Some time ago I got complaints about very slow history parsing when starting chats. It turned out that the code was very stupid and is now much better. However, as a side effect I looked into the XML parsing since history files are stored as XML, and this was a bottleneck. So I wrote my own parser which is very much simplified with minimal error checking, only basic entities, no processing instructions etc. In other words, it is optimized for XMPP streams.

The basic code looks like this:

    variable tokRE <(/?)([cl ^$Wsp>/]+)([cl $Wsp]*[cl ^>]*)>
    variable substRE "\} {\\2} {\\1} {\\3} \{"
    ...
    regsub -all $tokRE $xml $substRE xml

and as you see the core part is a simple regular expression substitution command. Simple! There are, of course, a few more details to consider.
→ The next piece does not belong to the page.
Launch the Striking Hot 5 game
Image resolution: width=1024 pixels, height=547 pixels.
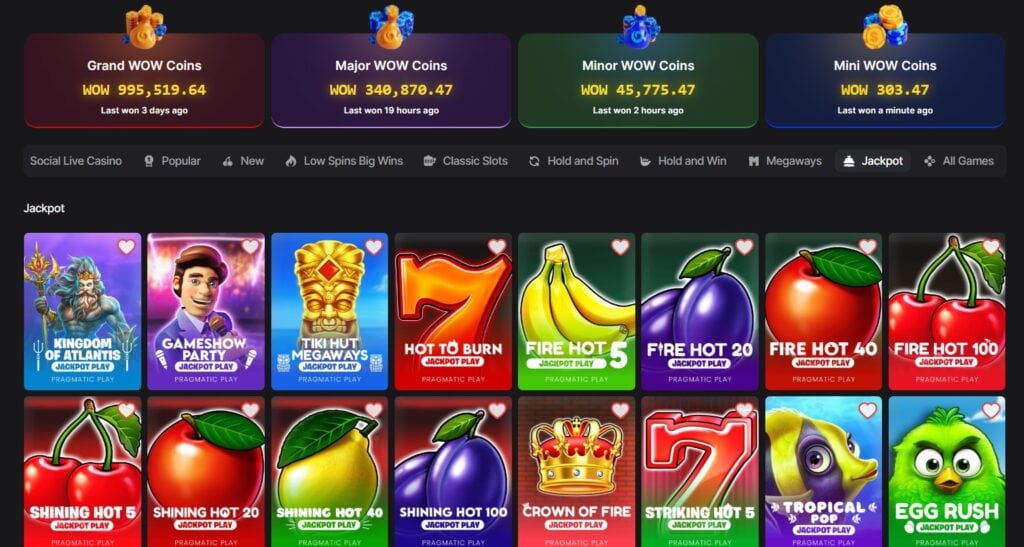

The basic entity in Tcl is lists, and this code just takes a stream of mixed CHDATA and tags, and parses it into a long Tcl list where each four elements are the tag, is it closing, attributes, and CHDATA. It is then a fairly straightforward matter to loop through this list and do the callbacks.

I must admit that most parts of my parser (qdxml for Quick & Dirty) are taken from TclXML, but the trick above is much older than that. Now for the timings:

parsing jabber.ru.utf8.xml, 40774 bytes
qdxml: 518133 microseconds per iteration
tclxml: 1513549 microseconds per iteration
parsing long.xml, 40133 bytes
qdxml: 525725 microseconds per iteration
tclxml: 1892864 microseconds per iteration
parsing test.xml, 685 bytes
qdxml: 8911 microseconds per iteration
tclxml: 45444 microseconds per iteration

which gives a factor of 3-5 in favour of qdxml. Much better. I don't dare to switch to it right now, but testing hasn't shown any problems.